07 June 1999
Yeo urges more protection after Belgian food scare
By FWi Staff
AGRICULTURAL Minister Nick Brown has been criticised for failing to take action as worries about the Belgian food scare spread.
Mr Brown has advised worried consumers to avoid eating pork, beef, poultry, or products derived from them, including dairy products, produced in Belgium.
But Tim Yeo, Shadow Minister for Agriculture said that it was simply not good enough for Nick Brown to advise people to “chuck it away” if they are worried about food in their fridge.
“People have a right to expect more protection from the Government than that,” he said.
Mr Browns advice came as he signed an emergency order under the Food Safety Act which came into effect on Saturday.
Fresh precautionary measures from the European Commission were also announced last Friday.
These require Belgium to ensure that no further products from the affected farms are distributed.
Rather than being a complete blanket ban the Belgium authorities will be required to produce lists of all affected farms, and its suppliers.

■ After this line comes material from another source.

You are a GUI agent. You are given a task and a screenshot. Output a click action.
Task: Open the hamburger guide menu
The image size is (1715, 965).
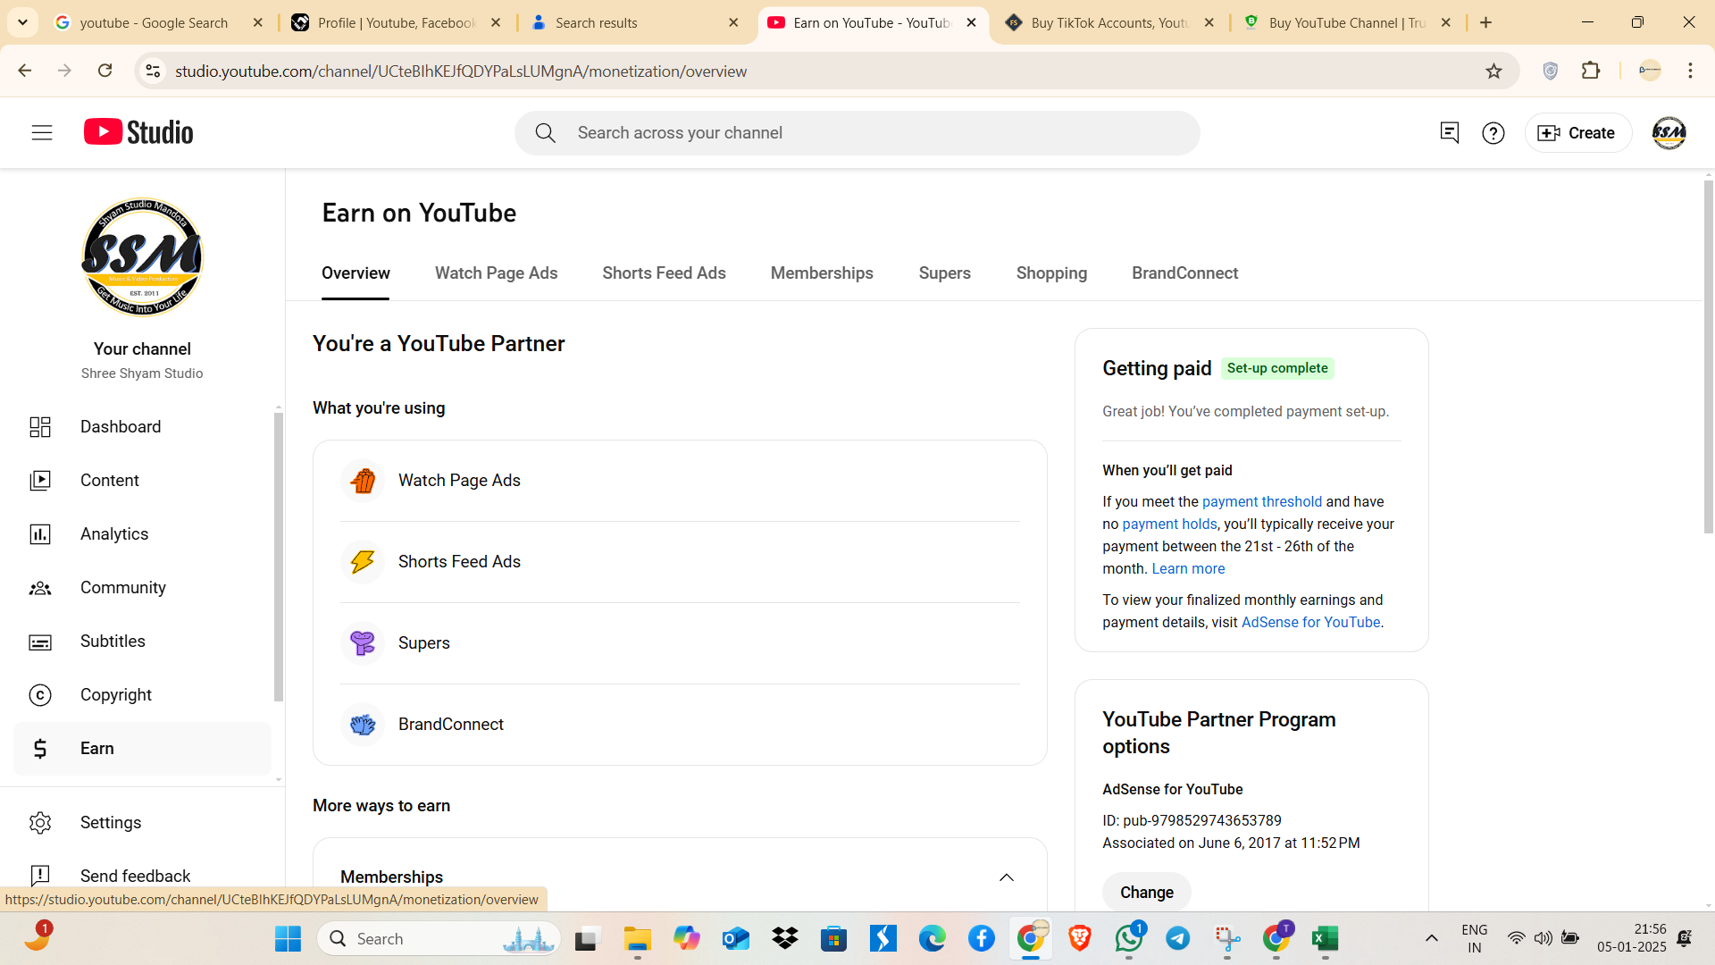pyautogui.click(x=42, y=133)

Those farms affected will be completely closed off, said a MAFF spokeswoman.
But as the food scare escalates in Belgium, optimism is growing here in the UK that this could provide a much-needed boost for British Agriculture.
Keith Baker, President of the British Veterinary Association said he hoped those retailers who have returned to sourcing meat and eggs from British farms will make the most of this marketing opportunity.
And the Meat and Livestock Commission (MLC) has announced an extension of an advertising campaign to reassure consumers about the safety of British pig meat.
Gwyn Howells, director general of the MLC made the announcement at a visit to a pig farm in Bury St Edmunds, Suffolk, where he spoke to producers and industry leaders.
The advertising campaign, which highlights the British Meat Quality Standard Mark for pork, bacon and ham, is worth more than £100,000. This is on top of the £5.5 million already committed to launch the mark.